# WHAT YOU HAVE TO DO
The required result is every line of the records that includes "computer".

Items from a data source:
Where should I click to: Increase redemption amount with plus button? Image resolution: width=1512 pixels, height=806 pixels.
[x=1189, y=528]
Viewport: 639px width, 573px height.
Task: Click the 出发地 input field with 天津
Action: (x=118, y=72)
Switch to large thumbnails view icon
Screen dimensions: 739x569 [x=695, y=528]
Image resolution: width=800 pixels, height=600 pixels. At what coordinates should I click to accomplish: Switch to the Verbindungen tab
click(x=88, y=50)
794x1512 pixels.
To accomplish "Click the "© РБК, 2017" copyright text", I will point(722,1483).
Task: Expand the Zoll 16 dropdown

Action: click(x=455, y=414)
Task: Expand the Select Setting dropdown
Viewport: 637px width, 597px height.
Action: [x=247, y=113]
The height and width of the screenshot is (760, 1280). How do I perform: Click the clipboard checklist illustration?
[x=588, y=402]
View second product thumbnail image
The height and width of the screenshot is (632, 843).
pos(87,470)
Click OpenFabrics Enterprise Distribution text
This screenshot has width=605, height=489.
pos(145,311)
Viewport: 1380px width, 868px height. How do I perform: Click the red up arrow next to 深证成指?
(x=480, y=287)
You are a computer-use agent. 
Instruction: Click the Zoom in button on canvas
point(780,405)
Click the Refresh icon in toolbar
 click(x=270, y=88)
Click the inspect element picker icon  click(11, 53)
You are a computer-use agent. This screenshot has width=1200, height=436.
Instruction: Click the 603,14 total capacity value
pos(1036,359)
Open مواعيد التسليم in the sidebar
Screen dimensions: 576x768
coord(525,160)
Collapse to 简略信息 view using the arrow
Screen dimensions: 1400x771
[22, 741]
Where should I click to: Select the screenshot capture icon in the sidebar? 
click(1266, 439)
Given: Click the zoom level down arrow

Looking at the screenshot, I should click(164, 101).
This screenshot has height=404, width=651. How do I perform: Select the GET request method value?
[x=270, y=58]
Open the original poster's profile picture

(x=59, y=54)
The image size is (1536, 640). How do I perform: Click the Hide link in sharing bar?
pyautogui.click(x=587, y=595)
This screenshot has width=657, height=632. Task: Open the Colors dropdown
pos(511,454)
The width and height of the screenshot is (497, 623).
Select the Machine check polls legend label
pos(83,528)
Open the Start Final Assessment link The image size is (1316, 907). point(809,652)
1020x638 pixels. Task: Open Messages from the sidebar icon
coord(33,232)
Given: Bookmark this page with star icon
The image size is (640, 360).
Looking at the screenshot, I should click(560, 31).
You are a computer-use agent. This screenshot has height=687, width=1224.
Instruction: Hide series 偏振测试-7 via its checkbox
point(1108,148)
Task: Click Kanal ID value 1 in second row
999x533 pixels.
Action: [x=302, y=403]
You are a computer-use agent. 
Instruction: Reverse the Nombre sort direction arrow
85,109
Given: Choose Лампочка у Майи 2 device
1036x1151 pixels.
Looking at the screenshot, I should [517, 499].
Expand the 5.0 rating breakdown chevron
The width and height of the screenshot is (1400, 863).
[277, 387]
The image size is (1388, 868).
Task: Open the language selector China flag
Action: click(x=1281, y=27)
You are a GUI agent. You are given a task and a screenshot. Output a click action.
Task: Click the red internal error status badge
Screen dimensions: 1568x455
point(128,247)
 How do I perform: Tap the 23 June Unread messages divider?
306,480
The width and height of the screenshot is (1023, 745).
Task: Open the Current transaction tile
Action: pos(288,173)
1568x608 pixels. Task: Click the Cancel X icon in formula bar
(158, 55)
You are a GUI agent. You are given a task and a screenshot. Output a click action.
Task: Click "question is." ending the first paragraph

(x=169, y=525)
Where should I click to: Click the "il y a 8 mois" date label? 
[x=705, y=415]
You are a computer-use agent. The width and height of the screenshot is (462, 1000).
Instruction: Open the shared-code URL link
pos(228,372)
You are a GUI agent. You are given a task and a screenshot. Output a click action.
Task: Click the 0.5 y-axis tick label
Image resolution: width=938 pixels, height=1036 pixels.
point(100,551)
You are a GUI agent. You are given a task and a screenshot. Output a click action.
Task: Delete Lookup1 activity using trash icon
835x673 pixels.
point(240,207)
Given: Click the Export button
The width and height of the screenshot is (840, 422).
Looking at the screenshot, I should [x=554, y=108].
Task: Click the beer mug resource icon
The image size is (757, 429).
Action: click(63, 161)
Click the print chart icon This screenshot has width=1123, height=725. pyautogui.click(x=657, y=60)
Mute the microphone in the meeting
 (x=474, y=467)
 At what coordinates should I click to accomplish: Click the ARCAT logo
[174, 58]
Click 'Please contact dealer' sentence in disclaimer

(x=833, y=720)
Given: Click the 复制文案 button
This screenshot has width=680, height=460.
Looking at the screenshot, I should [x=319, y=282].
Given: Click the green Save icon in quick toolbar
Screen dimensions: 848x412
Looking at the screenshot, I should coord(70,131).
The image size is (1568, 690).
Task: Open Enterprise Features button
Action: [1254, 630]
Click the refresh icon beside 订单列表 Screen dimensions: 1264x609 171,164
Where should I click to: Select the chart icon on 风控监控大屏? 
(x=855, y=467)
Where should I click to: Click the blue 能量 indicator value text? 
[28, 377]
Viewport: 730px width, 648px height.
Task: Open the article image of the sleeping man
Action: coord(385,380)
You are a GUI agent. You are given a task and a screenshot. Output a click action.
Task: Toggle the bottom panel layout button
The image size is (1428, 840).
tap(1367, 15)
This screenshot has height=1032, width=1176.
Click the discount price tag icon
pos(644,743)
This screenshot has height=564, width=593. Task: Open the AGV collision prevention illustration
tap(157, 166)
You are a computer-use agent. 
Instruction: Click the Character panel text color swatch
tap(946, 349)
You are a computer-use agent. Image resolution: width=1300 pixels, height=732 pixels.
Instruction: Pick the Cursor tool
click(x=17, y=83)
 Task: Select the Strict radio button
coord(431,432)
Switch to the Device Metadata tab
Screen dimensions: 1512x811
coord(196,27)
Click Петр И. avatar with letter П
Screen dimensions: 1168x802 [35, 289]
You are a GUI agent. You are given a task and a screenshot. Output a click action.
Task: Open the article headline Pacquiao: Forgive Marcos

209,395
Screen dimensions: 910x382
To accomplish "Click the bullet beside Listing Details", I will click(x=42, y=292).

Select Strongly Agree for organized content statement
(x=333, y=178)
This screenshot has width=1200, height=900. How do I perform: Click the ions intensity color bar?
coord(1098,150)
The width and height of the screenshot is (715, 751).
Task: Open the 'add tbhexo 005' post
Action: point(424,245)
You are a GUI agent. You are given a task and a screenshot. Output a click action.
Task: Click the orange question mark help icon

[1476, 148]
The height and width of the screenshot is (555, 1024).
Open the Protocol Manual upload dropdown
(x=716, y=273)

# RESULT OF THIS TASK
You are a computer-use agent. 
You are a computer-use agent. This screenshot has width=1200, height=436.
You are a computer-use agent. This screenshot has height=687, width=1224.
You are a computer-use agent. 
You are a computer-use agent. The width and height of the screenshot is (462, 1000).
You are a computer-use agent. 
You are a computer-use agent. Image resolution: width=1300 pixels, height=732 pixels.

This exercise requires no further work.